Set problem A
From the vedge dashboard write-up, echo the part that opens with the words containing "How do we get" and closes with "horizontal stat boxes.".
Set problem B
Answer these questions using the vedge dashboard write-up:
(i) What repeat direction is set for the stat visualization?
(ii) Which bucket does the Flux query read from?
(iii) What values does the new day variable take?
>> start Given text
How do we get a panel row per vedge? The stat visualization has a feature called Repeat Options. So you repeat by variable. The variable selected is item. Remember that item came from our very last template variable. Repeat direction is Vertical.

For calculation I choose mean. Layout orienttion is Vertical.

The visualization title is also variable-driven. It is ${item} .

The panels are long and thin. Like maybe two units high? – one unit for the label (the item) and the one below it for the 24 horizontal stat boxes.

Put it all together and voila, it works and it’s cool and interactive and fast!

Single vedge heatmap data over multiple days

Of course this is very similar to the multiple vedge dashboard. But now we’re drilling down into a single vedge to look at its usage over a period of time, such as the last two weeks.

Flux query
import "date"
b = date.add(d: 1d, to: -${day}d)
data = from(bucket: "poc_bucket2")
  |> range(start: -${day}d, stop: b)
  |> filter(fn: (r) =>
    r._measurement == "vedge" and
    r._field == "percent" and
    r.item == "$item"
  )
  |> drop(columns:["itemid","ltype","hostname"])
data
Variables

As before we have a threshold, Region and category variable with category derived from the same flux query shown above. A new variable is day, which is custom and hidden, It has values 1,2,3,4,…,14. I don’t know how to do a loop in flux or I might have opted a more elegant method to specify the last 14 days.
>> end Given text
>> start Data listing
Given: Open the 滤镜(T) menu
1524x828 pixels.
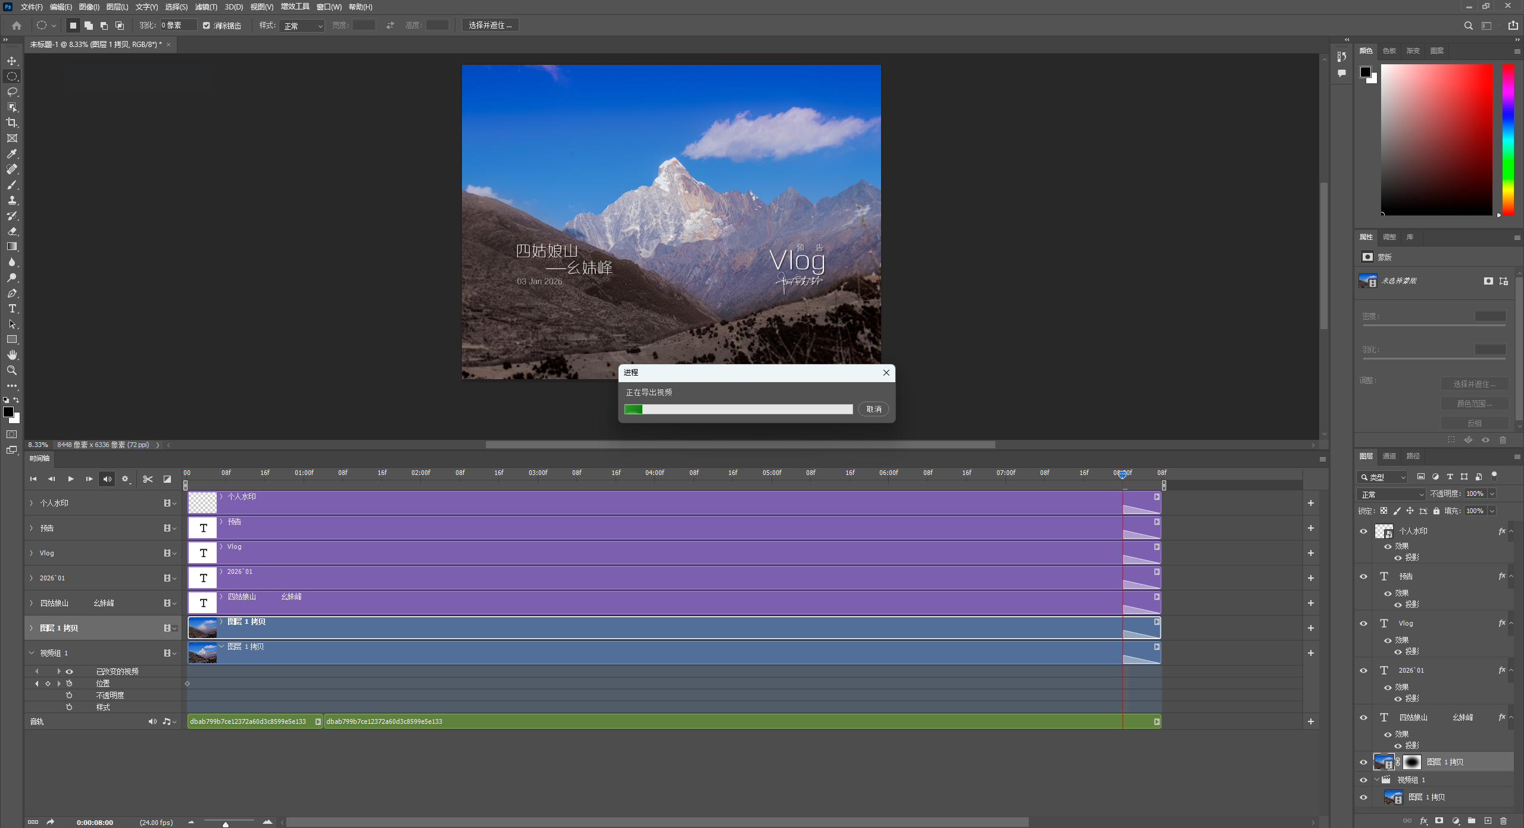Looking at the screenshot, I should click(x=206, y=7).
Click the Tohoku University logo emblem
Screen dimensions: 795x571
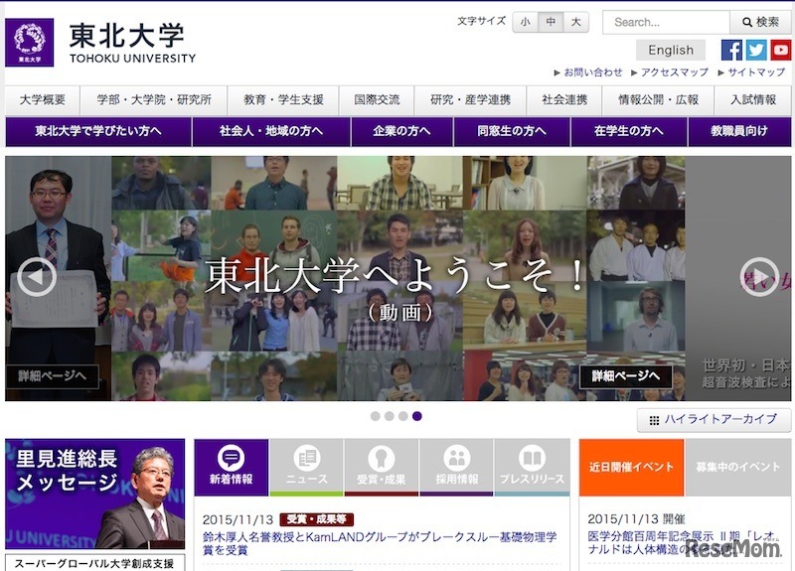[x=30, y=43]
>> end Data listing
Written solution A
How do we get a panel row per vedge? The stat visualization has a feature called Repeat Options. So you repeat by variable. The variable selected is item. Remember that item came from our very last template variable. Repeat direction is Vertical.

For calculation I choose mean. Layout orienttion is Vertical.

The visualization title is also variable-driven. It is ${item} .

The panels are long and thin. Like maybe two units high? – one unit for the label (the item) and the one below it for the 24 horizontal stat boxes.

Written solution B
(i) Vertical.
(ii) poc_bucket2.
(iii) 1 through 14.